Comme on l'avait présumé, les thermidoriens étaient prêts d'hériter de
la puissance qu'ils avaient abattue. Il était évident que, au premier
changement qui se ferait dans la forme du gouvernement, ils arriveraient
au pouvoir.
Tallien et Barras restaient en ce cas chefs de parti.
Au bout de huit jours, j'avais des nouvelles de Jean Munier. Il écrivait
que les biens avaient été mis sous séquestre, mais non vendus. Il
relevait maintenant leur valeur et promettait d'arriver aussitôt que ce
relevé serait fait par l'arpenteur et le notaire.
En effet, le quinzième jour, il arriva.
Les biens, qui étaient en maisons, en châteaux, en plaines et en forêts,
pourraient monter à la valeur d'un million et demi, dans ce temps de
dépréciation. Dans tout autre, ils eussent valu deux millions,
c'est-à-dire une soixantaine de mille livres de rente.
C'était là d'excellentes nouvelles, et j'avoue que j'en bondis de joie.

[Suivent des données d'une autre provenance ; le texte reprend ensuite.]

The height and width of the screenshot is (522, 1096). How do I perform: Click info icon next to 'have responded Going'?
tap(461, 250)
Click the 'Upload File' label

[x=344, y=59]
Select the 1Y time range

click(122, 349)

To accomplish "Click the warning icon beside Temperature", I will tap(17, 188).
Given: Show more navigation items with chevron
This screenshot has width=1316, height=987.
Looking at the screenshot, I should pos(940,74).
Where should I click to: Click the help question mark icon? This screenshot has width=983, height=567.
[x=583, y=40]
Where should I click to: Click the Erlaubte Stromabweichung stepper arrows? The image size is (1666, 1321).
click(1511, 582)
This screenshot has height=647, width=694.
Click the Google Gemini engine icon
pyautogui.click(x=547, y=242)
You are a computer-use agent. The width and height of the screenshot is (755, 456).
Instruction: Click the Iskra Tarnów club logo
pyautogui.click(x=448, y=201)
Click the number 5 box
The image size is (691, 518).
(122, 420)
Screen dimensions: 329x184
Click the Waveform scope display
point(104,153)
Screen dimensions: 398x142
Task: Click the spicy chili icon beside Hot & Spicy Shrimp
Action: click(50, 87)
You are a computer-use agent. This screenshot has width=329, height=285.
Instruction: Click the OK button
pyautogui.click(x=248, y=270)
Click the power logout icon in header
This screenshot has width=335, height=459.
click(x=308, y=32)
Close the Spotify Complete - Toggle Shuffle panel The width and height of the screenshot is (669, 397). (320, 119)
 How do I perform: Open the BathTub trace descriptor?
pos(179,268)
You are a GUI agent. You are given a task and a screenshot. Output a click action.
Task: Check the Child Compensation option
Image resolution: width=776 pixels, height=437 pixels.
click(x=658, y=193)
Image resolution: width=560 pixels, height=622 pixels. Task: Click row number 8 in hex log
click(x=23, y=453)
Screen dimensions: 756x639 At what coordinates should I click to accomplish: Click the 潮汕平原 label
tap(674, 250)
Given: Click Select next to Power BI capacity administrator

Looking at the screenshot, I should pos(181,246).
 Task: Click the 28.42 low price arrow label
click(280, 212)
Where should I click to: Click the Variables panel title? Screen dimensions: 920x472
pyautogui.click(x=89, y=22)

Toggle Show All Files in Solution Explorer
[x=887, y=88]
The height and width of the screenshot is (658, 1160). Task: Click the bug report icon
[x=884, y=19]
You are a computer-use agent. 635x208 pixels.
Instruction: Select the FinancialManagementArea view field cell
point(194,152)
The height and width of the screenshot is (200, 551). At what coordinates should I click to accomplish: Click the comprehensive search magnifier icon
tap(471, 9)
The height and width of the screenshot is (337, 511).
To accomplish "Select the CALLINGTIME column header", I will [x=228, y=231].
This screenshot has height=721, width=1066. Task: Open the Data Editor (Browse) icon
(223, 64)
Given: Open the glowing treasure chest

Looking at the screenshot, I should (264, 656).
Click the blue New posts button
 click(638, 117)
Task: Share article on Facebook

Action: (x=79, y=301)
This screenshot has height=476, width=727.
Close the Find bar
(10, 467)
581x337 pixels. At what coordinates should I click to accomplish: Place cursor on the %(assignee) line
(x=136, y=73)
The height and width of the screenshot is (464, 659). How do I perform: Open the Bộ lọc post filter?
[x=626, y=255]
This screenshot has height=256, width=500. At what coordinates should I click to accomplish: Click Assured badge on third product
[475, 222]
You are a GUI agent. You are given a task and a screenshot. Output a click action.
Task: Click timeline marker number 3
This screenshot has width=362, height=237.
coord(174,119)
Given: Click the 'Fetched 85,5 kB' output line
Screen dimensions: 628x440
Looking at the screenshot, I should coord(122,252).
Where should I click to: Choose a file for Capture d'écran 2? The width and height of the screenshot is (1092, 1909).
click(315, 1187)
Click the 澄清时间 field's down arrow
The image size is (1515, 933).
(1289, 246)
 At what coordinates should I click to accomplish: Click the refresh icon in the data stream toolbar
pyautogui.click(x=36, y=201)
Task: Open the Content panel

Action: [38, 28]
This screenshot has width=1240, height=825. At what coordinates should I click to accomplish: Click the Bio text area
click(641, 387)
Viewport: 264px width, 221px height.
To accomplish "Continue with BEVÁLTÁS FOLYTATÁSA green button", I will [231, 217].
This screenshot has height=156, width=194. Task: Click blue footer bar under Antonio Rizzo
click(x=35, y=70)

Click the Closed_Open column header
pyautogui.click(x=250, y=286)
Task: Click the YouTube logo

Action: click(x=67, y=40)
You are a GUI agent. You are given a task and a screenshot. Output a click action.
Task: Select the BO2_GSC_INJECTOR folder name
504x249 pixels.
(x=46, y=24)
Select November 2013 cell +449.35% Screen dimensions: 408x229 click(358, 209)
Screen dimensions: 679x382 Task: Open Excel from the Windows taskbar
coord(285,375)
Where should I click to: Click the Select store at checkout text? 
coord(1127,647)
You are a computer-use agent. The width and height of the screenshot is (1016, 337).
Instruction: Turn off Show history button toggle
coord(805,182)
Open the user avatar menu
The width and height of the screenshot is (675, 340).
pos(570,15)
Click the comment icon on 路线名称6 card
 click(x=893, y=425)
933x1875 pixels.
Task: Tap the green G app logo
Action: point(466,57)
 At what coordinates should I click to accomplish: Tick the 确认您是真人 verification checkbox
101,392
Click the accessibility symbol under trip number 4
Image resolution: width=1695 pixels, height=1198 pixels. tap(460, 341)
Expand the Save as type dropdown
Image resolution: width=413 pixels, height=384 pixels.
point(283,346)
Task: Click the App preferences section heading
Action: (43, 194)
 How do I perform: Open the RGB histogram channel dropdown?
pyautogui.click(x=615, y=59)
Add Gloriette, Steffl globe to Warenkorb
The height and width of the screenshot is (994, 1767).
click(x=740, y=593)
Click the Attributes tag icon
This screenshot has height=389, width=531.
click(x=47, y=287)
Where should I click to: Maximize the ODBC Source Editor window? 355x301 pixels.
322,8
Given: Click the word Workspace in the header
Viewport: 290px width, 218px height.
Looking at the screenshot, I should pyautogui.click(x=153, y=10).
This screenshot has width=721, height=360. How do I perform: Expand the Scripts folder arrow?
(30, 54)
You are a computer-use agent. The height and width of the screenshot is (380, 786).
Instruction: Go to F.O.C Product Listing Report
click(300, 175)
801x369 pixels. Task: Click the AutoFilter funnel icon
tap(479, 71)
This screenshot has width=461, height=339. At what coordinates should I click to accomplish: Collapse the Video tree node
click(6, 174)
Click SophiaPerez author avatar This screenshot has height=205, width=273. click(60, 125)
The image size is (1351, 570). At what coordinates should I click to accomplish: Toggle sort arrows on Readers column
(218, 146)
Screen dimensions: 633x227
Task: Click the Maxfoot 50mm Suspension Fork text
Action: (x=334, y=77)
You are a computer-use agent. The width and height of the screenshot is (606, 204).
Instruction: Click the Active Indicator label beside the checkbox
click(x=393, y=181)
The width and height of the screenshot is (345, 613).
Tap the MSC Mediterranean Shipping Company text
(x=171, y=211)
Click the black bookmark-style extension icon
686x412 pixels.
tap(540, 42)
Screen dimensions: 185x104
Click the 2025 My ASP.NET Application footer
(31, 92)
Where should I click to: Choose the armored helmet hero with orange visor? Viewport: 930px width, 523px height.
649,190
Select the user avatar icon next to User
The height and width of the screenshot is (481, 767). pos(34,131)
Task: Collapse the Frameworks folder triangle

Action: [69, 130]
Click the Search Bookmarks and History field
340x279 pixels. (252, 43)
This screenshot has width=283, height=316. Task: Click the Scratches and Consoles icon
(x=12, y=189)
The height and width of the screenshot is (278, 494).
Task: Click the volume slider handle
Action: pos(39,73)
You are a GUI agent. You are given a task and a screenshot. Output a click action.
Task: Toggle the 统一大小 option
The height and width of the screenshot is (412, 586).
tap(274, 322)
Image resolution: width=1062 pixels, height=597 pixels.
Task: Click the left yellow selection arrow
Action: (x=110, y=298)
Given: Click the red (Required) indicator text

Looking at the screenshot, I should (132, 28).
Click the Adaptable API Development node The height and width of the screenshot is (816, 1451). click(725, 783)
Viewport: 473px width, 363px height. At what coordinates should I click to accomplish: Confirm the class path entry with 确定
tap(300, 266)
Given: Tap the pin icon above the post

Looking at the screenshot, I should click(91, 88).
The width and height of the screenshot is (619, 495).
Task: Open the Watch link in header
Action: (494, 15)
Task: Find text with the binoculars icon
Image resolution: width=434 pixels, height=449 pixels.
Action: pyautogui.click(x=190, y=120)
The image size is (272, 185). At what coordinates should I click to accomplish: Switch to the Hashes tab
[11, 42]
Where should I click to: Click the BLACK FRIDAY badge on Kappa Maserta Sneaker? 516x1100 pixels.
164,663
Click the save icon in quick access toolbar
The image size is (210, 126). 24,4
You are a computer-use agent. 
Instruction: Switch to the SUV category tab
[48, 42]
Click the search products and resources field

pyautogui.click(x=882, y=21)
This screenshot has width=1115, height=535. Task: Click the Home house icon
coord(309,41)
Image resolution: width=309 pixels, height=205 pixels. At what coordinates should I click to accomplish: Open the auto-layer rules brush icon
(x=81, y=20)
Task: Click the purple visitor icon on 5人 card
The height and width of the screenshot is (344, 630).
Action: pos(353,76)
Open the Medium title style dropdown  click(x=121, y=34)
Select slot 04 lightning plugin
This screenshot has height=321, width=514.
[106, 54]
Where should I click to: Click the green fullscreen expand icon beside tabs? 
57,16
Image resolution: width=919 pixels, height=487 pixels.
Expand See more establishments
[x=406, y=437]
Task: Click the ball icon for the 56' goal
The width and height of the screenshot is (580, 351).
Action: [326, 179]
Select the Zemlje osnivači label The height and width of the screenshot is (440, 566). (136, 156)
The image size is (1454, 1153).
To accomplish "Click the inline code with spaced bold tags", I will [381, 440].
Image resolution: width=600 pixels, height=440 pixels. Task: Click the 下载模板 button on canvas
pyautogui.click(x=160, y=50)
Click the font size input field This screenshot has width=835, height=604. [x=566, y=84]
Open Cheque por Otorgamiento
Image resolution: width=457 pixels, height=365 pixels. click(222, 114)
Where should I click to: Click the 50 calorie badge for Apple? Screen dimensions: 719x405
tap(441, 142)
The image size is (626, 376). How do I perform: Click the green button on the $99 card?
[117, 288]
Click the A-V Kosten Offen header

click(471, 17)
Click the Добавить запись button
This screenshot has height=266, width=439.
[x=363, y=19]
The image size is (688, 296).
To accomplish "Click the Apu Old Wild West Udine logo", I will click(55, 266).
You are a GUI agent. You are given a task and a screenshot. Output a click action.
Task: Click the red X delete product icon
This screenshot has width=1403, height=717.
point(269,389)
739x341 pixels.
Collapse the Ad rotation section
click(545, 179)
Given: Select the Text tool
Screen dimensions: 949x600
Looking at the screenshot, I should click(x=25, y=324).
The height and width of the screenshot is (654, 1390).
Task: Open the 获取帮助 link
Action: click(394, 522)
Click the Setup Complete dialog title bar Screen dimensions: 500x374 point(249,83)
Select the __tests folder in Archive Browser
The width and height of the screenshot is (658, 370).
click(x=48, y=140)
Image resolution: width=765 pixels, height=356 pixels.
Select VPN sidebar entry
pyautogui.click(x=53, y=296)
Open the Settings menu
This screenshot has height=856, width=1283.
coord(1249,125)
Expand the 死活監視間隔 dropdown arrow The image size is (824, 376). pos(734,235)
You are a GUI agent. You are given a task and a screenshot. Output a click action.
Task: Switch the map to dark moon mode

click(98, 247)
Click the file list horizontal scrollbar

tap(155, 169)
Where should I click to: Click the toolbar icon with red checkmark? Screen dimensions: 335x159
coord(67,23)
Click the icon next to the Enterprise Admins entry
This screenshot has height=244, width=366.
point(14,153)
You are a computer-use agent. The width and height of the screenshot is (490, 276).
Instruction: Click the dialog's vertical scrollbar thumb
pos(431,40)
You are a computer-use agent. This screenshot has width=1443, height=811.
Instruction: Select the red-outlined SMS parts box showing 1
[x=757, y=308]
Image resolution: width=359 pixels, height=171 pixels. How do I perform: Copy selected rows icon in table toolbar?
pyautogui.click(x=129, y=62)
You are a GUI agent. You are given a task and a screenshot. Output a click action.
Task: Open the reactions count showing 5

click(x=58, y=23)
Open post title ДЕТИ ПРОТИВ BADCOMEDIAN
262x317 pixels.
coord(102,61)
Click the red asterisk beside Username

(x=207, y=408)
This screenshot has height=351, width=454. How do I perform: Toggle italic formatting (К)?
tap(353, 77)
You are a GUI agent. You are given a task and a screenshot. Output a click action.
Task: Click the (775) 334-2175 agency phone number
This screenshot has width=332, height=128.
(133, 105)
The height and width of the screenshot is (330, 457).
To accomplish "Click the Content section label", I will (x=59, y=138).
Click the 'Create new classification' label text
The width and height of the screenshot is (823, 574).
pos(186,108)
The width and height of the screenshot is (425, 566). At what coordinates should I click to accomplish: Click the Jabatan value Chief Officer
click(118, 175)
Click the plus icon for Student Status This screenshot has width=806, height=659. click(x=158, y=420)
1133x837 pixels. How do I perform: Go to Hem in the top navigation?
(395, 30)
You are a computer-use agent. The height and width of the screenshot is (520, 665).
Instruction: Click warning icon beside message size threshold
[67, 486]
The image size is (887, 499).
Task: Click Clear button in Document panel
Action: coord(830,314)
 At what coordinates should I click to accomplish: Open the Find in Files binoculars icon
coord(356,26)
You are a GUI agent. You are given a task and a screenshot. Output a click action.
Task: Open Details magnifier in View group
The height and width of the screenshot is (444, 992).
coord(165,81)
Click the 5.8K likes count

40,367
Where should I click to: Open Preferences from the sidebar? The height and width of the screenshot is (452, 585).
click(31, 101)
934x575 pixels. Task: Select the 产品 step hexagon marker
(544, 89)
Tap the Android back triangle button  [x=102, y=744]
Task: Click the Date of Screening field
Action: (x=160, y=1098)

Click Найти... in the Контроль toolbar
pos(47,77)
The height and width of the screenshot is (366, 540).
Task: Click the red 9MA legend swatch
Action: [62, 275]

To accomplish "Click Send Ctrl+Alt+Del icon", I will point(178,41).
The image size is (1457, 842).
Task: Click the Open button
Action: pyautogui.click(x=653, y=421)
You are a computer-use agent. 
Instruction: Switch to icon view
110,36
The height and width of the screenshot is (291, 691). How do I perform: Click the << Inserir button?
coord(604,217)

Du degré d'espérance où j'étais arrivée, s'il m'avait fallu redescendre
au niveau de cette douleur, de cet oubli de tout, de cet abandon de
soi-même qui m'avaient fait chercher la mort, je ne sais si j'aurais eu
le même courage.
Avec vous, mon bien-aimé Jacques, je me sentais la force de tout
supporter, mais sans vous, mais en votre absence, mon pauvre cœur
perdait toute sa force. Oh! Jacques, Jacques, vous avez plus soigné chez
moi le corps que l'âme; vous avez eu le temps de faire ce corps d'une
beauté qui, dit-on, éblouit les yeux; mais l'âme! l'âme! vous l'avez
laissée faible, et n'avez pas eu le temps d'y insuffler votre puissante
haleine.
Barras, mes pièces de propriété à la main, le procès-verbal de la mort
de mon père reçu de Mayence, commença les démarches nécessaires. Loin
d'être antipathique au mouvement qui venait de s'opérer, j'avais tout
perdu et j'avais failli perdre la vie sous le gouvernement des jacobins.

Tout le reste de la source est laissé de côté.